= The Picture (Ionesco play) =

1955 play by Eugène Ionesco

The Picture (Le Tableau) is a one-act play written by Eugène Ionesco and first published in Viridis Candela, the journal of the Collège de 'Pataphysique. The first performance was in Paris at the théâtre de la Huchette in October 1955, directed by Robert Postec and with Pierre Leproux, Pierre Chevallier, Tsilla Chelton, Maria Murano.

== Characters ==
- Le Gros Monsieur, the fat gentleman
- Alice, his sister
- Le Peintre, the painter
- La Voisine, the neighbor

== Plot ==
Le Gros Monsieur, aka the fat gentleman, is an irresistible, shrewd businessman.
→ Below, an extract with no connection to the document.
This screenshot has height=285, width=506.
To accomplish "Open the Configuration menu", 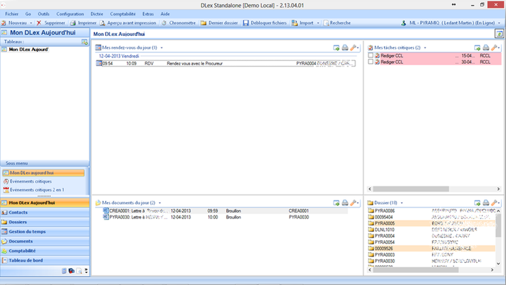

Le Peintre, aka The Painter, wants to sell him his painting. Initially, he wants 500,000 francs for it but in the end, the fat gentleman so savagely criticizes the painting, when he finally looks at it, that the Le Peintre agrees to pay the fat gentleman to store his painting. Alice, an old, ugly, and ill woman, is asked by her brother to lend him a hand. After the painter leaves, the brother-sister relationship is reversed and the meek creature becomes authoritarian and demanding, threatening her brother with her walking-stick. The fat gentleman obeys her but, when she is not looking, he grabs a gun and shoots. A miracle happens: Alice transforms into a beautiful maid. The old and ugly neighbor comes in, and she becomes beautiful too. The painter then comes back and turns into Prince Charming. The fat gentleman is the only one who remains fat and ugly, so he asks the audience to shoot him.

== Analysis ==
The play is subheaded Guignolade, that is a Guignol play, and Eugène Ionesco insists that it be played by Clowns in the most excessive, idiotic way. The characters shall not have any psychological depth, and the social content is merely accidental. According to the playwright, only extreme childish simplification can reveal the meaning of this farce, and it can become plausible when it is most improbable and idiotic. Idiocy can be such a revealing simplification for Ionesco.

The author's emphasis on the word "idiocy" is rather puzzling, but the contrast between the aesthetic and the utilitarian in the play is noteworthy, and as a classical theme, it seems to guarantee this humble play's lasting relevance.